Key health-care stakeholders from every corner of Alberta gathered in Calgary on March 7 for the Choosing Wisely Alberta (CWA) Symposium.
The conference brought together more than 100 people to focus on health-care quality improvement, and to highlight initiatives of Choosing Wisely Canada, CWA’s national counterpart.
Choosing Wisely is a campaign to help clinicians and patients engage in conversations about unnecessary tests and treatments and make smart and effective care choices. Event moderator, Dr. Kelly Burak, said the third-annual event was successful in strengthening relationships between allied medical professionals.
“I was really pleased with the day,” said the Associate Dean of Continuing Medical Education and Professional Development with the University of Calgary’s Cumming School of Medicine.
“It was evident from the symposium that there is a big opportunity for Choosing Wisely to contribute to the integration effort that is going on in Alberta.”
The conference drew representation from the Alberta Medical Association (AMA), Physician Learning Program (PLP), College of Physicians & Surgeons of Alberta (CPSA), Health Quality Council of Alberta (HQCA), Rural Health Professions Action Plan (RhPAP), Canadian Agency for Drugs and Technologies in Health (CADTH), Strategic Clinic Networks (SCNs) and Primary Care Networks (PCNs), as well as medical students and patient representatives.

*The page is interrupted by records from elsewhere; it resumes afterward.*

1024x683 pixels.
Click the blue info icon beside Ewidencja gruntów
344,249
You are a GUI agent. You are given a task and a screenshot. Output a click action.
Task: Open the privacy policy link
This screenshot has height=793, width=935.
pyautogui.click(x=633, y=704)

One of the major themes of the day from the over 20 speakers and moderators was the opioid crisis.
The discussion came in the footsteps of Choosing Wisely Canada releasing the Opioid Wisely campaign on March 1, which states it encourages thoughtful conversation between clinicians and patients to reduce harms associated with opioid prescribing.
Dr. Burak said a key part of the discussions was helping physicians interact with the data available to them. With that in mind, 22 posters focused on quality care delivery, as well as research and evaluation groups, were placed around the conference hall, with time designated for attendees to interact with each other and the material.
“I really hope that allowed people to come away with new thoughts and new ideas of doing things differently, and hopefully new collaborations,” said Dr. Burak, who is also the co-lead of the PLP.
Bernard Anderson, Executive Director of RhPAP, spoke to the inclusiveness of this event as it was well designed for all allied health professionals. He also noted the opioid crisis in rural Alberta is a major concern for rural communities as people who are opioid dependent may have greater difficulty accessing the needed services.
Moderator Eileen Patterson said the symposium was successful in advancing conversations between organizations in primary, specialty, long term and acute care. Ms. Patterson stated the Choosing Wisely recommendations to encourage good stewardship of the health care system.
“They’re intended to promote healthy conversations between the physician and their patient,” said Patterson. “They’re also designed to promote practice reflection by providers and teams.”
Dr. Burak echoed the words of Dr. Denise Campbell-Scherer, Associate Dean of Life Long Learning at the University of Alberta, and Co-Lead of the PLP, who stated that those present at the symposium were early adopters of change.
“Now our challenge is getting those people in the room to go out and convince their colleagues and other patients to join in the movement.”